環境を配慮し、エアバスA350を最も多く運航。危機的状況下で真価を発揮燃料効率のよい最新鋭の「エアバスA350」。カタール航空では52機を保有している

 新型コロナウイルス感染症のパンデミックが始まって以来、世界各国の入国制限が厳しくなり、運休を選択する航空会社が相次いだ。その中でもカタール航空は、世界の関係機関と連携しながら、本国への帰国を望む人々のために運航を停止しなかった。 

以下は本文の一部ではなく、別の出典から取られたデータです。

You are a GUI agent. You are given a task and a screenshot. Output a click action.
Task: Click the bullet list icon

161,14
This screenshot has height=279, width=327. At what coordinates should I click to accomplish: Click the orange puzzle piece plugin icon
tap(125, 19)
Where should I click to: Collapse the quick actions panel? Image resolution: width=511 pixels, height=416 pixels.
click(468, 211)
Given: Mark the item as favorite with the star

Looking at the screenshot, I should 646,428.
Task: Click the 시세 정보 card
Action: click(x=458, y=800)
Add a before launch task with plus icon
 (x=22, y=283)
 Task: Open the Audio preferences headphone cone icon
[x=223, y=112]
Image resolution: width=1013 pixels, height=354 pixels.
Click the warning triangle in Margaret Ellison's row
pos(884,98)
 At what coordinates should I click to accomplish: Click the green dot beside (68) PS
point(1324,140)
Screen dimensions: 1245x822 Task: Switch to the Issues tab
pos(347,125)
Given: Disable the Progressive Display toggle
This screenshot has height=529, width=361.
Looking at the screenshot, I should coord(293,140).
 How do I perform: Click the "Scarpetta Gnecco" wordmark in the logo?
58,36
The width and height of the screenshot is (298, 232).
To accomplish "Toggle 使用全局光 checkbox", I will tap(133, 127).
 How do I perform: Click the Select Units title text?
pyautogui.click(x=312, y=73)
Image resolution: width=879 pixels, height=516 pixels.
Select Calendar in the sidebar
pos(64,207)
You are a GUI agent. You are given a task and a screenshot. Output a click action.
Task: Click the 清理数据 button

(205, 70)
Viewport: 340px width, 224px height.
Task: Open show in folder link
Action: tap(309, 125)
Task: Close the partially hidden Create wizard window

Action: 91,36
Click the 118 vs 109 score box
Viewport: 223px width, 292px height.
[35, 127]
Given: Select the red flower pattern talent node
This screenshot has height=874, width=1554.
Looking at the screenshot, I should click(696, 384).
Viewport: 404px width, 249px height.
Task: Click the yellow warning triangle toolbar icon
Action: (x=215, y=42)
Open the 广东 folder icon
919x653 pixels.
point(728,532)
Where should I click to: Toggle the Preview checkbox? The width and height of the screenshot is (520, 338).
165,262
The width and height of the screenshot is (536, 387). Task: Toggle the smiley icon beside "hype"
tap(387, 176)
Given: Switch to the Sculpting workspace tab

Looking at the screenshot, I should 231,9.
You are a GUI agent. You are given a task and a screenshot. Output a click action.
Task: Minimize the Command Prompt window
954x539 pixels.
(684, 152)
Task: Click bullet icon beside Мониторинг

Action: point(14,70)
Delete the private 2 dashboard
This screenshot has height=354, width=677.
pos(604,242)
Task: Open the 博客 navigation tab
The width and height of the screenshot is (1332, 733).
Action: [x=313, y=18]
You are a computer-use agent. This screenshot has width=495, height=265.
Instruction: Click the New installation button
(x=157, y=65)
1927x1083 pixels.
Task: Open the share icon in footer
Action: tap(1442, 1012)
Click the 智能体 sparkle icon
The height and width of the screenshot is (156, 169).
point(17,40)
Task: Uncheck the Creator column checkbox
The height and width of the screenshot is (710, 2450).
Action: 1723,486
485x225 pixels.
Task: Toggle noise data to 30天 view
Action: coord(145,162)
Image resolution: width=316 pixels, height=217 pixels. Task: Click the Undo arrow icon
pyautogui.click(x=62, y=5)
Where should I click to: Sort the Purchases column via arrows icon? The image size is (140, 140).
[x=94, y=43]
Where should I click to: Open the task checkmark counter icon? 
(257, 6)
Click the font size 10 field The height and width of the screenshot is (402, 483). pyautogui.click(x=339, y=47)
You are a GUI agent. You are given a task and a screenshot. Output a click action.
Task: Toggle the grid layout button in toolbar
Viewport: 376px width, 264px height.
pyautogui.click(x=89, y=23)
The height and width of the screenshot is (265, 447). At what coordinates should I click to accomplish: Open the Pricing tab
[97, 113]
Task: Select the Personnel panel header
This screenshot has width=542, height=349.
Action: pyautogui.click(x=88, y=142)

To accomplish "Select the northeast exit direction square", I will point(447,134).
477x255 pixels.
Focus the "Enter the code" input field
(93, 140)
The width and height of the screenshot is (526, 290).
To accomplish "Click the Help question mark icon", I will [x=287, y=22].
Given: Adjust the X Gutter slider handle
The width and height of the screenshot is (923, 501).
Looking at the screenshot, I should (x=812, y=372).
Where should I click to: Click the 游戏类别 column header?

 同社のネットワークは、危機的状況下でも、世界30の就航都市と週150便の運航を下回ることはなく、4万7000便以上のフライトで280万人の帰国支援を実施。日本からもエアバスA350型機で成田-ドーハ線の運航を続け、中東、アフリカ、南米、欧州への帰国を、さらにJICA(国際協力機構)などの公的機関や日系企業海外赴任者の帰国も支援した。

「IATA(国際航空運送協会)のデータによると、2020年4月の有償旅客キロ(有償旅客の輸送距離)は13億キロメートルを超えて、世界市場の17.8%のシェアを記録し、世界1位の輸送量となっています。現在は各国の入国規制の緩和に合わせて運休路線を徐々に再開、週700便以上のフライトを世界125以上の都市へ運航しつつ、帰国支援の取り組みも継続的に行っています」

 そう語るのは、同社のチエリー・アンティノーリCCO※(最高商務責任者)だ。

 特筆すべきは、コロナ禍の中での懸命な努力と献身を称えて、世界中の医療関係者に10万枚、教育従事者に2万1000枚の無料チケットを提供したこと。また、入国規制の変更によりフライトの延期や欠航を余儀なくされた場合でも、無料の予約変更など柔軟な予約オプションでサポートするなど、危機的状況でのサービスとオペレーションは際立っている。

※「CCO」……Chief Commercial Officerの略。